I noticed a lack of young people on FB recently so I asked some younger friends and family what’s up. Too many olds, they said. We ruined it with all the politics and bullshit. Way to go angry old men of the world.
I keep up with world events. You should. It’s smart. Find the right news sights and subscribe. Just don’t spend all day popping in and out and hanging on every tweet or update. It’s addicting and really a big waste of time unless you’re a journalist. I just started backing off on this but I want to grab the phone every hour to check in. The real test will be hen we have unlimited wifi. Oye.
#6 More Family Time
We really miss our family.

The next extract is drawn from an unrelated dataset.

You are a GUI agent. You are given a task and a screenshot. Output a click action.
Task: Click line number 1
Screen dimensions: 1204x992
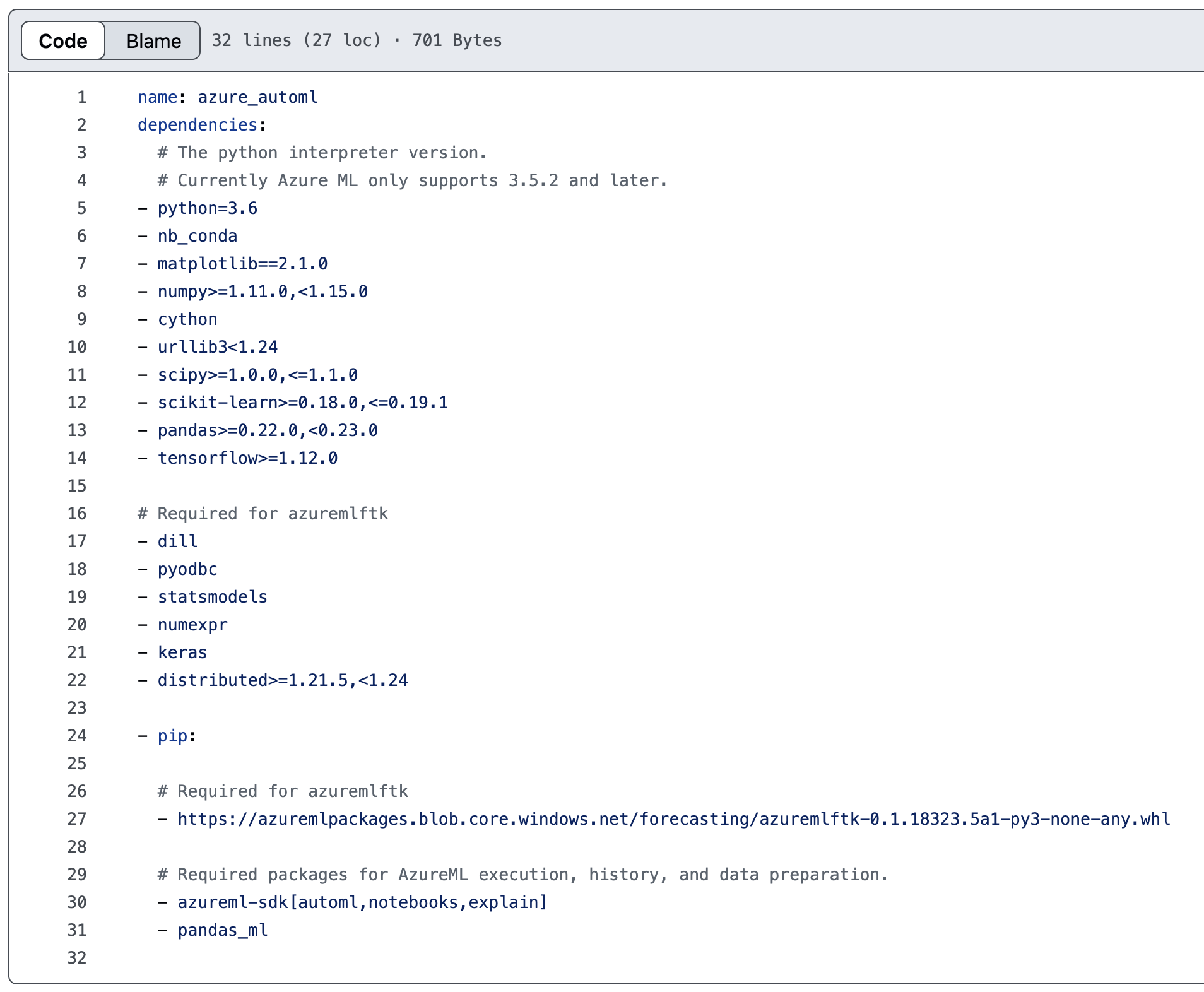coord(81,97)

It’s to the point now where we think more about them and what they’re doing then we do about where we are and what we’re doing. Does that make sense? The Grandkids are growing up so fast that Debra and I feel we are missing out on some really fun times. We would like to be a bigger part of their life and many of you probably remember your grandparents fondly. We don’t want to be mysterious. We knew as the years passed we would miss them more and more. Some days it is depressing knowing you are not with them on some adventure. All you see is the pictures of their smiles but you don’t hear their laughter. It can get to you and make you sad. We’re not out here to be sad.
So, what does all this mean Mr. Personal Improvement?
Changes! Yes, many changes. I have come to the conclusion that sailing away makes me a bit of a dullard. Now, I really should define that a little more. Sailing/Cruising CAN make you a wee bit lazy in the brain. There are other factors involved (some listed above) but for me, sailing/cruising is making me kind of a dim bulb and the time to act is now, so that I may retain some of what I’ve got left upstairs. The brain is like a muscle right?
Don’t you like cruising anymore?
We love it! If we didn’t have Grandkids we’d probably stay out here and probably go back to the States for shorter visits. Sorry kids but you’re not as cute as the Grands. The cuties back home are the magnets pulling us back.
Cruising has been a gift that has changed us forever. We’re different people now. We’ve lost our rough edges. They have been smoothed over by travel and visiting other people and places and experiences. Living on the water is adventurous and calming. Plenty of highs and lows to deal with which makes life interesting. But, like any lifestyle it can get repetitive and boring after a while. It can also get more challenging as you age.
Does this mean sailing/cruising is over for us guys? I don’t know. I think so. We’re going to park KN near family and do some work on her while living aboard. In the Fall/Winter we will decide what to do. At this point in our lives we don’t look too far ahead. All I know right now is I need some other stimulation besides floating on a boat in paradise. I’m restless.. and getting stupid. Apparently.
Cheers! PJJB MGSA
“Why do you go away? So that you can come back. So that you can see the place you came from with new eyes and extra colors. And the people there see you differently too. Coming back to where you started is not the same as never leaving.” – Terry Pratchett, A Hat Full of Sky
This was written in the past. No too far back. Not sure why it was never posted. Oh well.